Most people forget, or choose not to think about it, but food and water can be weapons of mass distruction.

Sweden may just have experienced a little taste of this possibility.   At a minimum, Sweden joins the club of those areas that have found out food and water can be used to deliver poison on purpose to people.

Other examples include:

  • The 751 people in Wasco County, Oregon—including 45 who required hospital stays—who in 1984 ate at any one of ten salad bars in town and were poisoned with Salmonella by followers of Bhagwan Shree Rajneesh. The goal was to make people who were not followers of the cult too sick to vote in county elections.
  • Chile, where in 1989, a shipment of grapes bound for the United States was found laced with cyanide, bringing trade suspension that cost the South American country $200 million. It was very much like a 1970s plot by Palestinian terrorists to inject Israel’s Jaffa oranges with mercury.
  • The 111 people, including 40 children, sickened in May 2003 when a Michigan supermarket employee intentionally tainted 200 pounds of ground beef with an insecticide containing nicotine.
  • The former KGB agent, Mr. Litvenenko, poisoned in the UK with polonium-laced food.

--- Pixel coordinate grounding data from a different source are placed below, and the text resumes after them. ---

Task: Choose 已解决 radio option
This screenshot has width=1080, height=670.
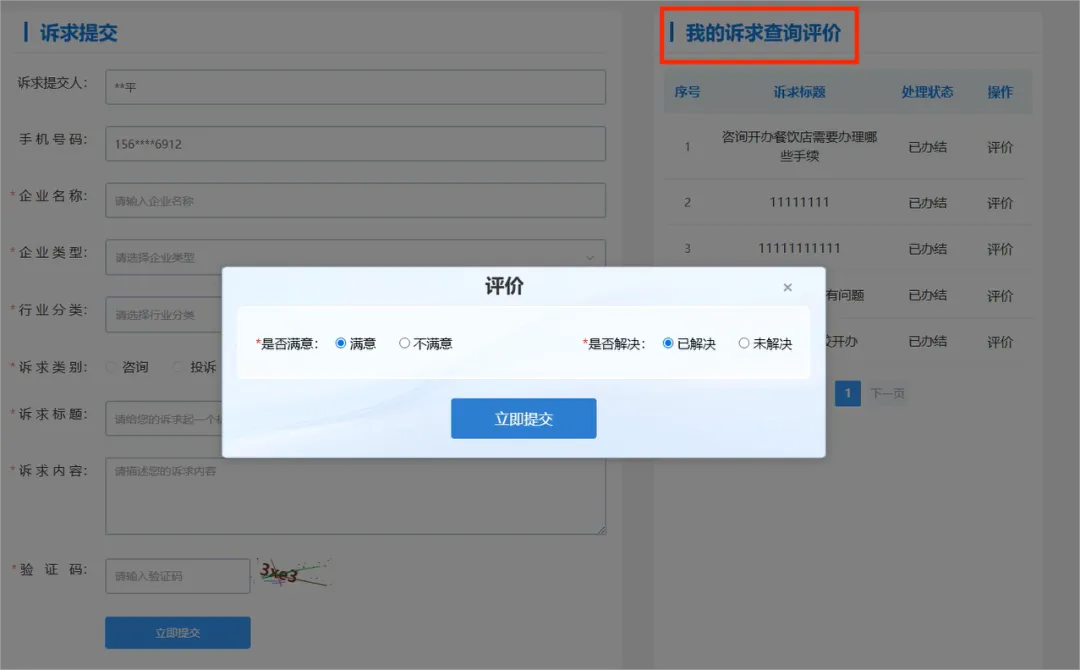Action: 668,343
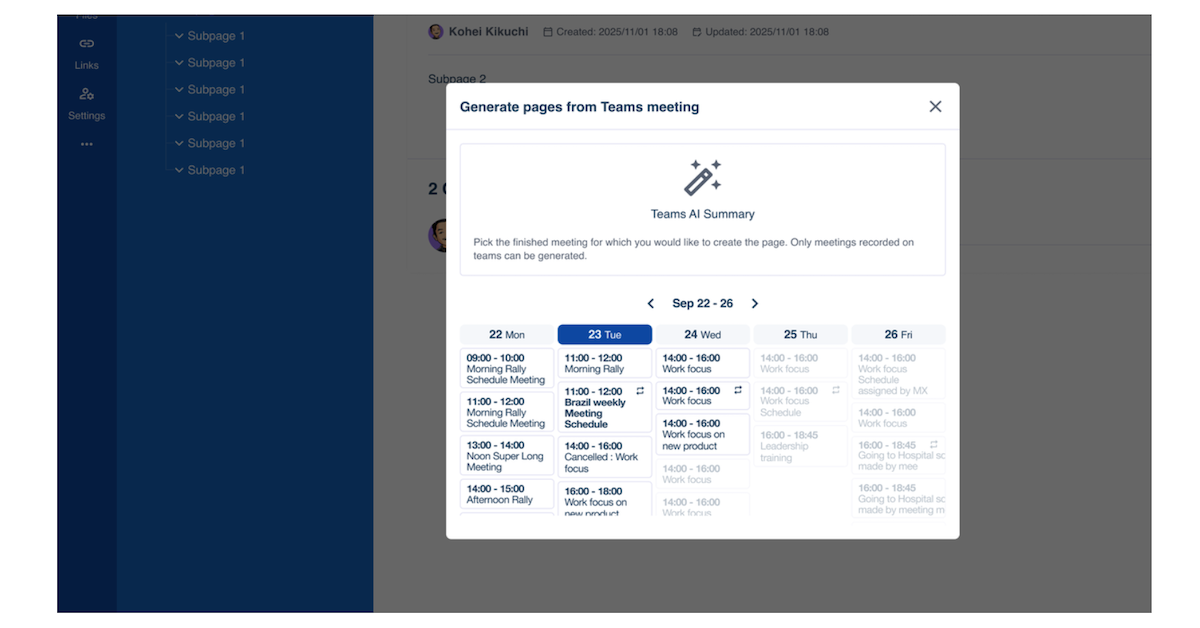Select Work focus on new product on Wednesday
Image resolution: width=1200 pixels, height=628 pixels.
click(702, 435)
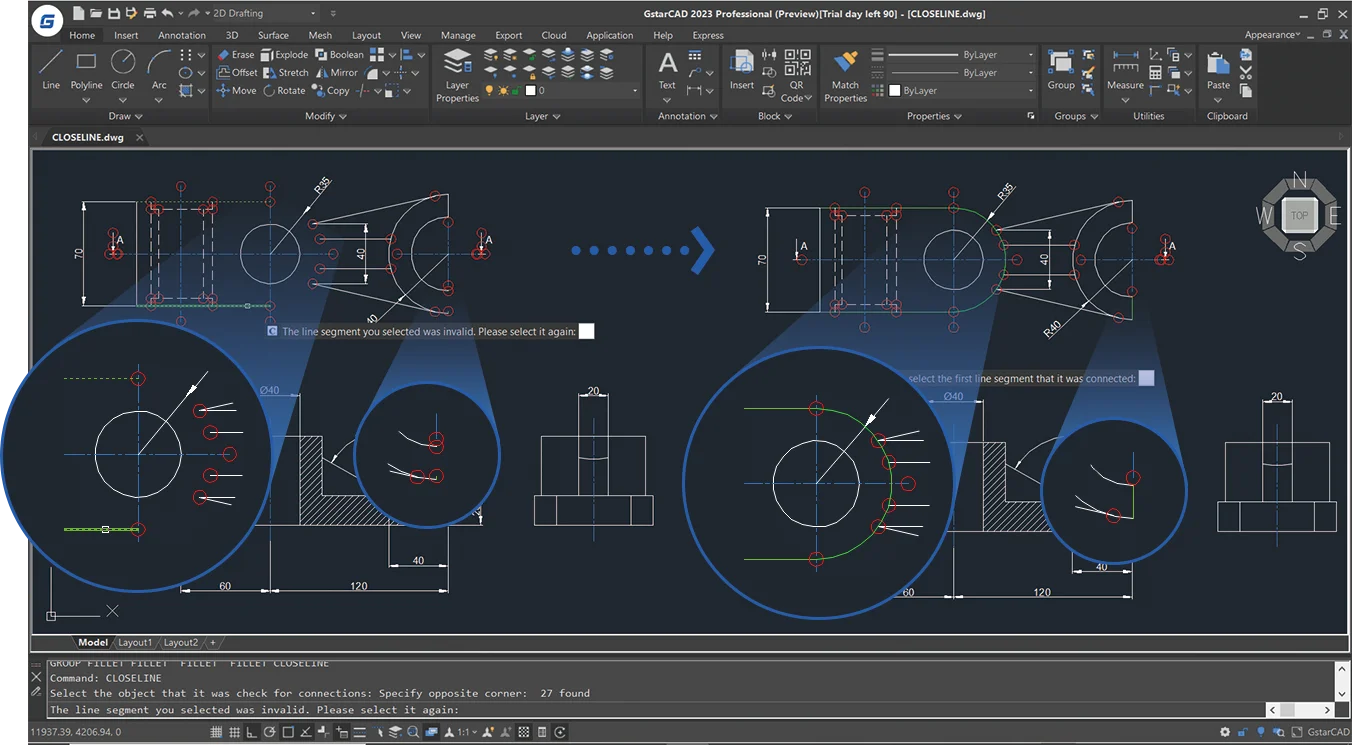Expand the Modify panel options
Viewport: 1352px width, 745px height.
[x=326, y=116]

The Confederation of Swedish Enterprise may be the latest such victim.  The target was the Confederation’s cafeteria  At least 140 people have been sickened with dysentery, caused by the Shigella dysenteriae bacteria.    The sick include employees and members of the confederation and guests.

Sapo, Sweden’s security service, is heading up the investigation into the outbreak since a left-wing group claimed responsibility for it on a website.

The Stockholm-based Confederation of Swedish Enterprise is an association for business and industry in Sweden.  It has 48 member associations representing close to 55.000 member companies with more than 1.5 million employees.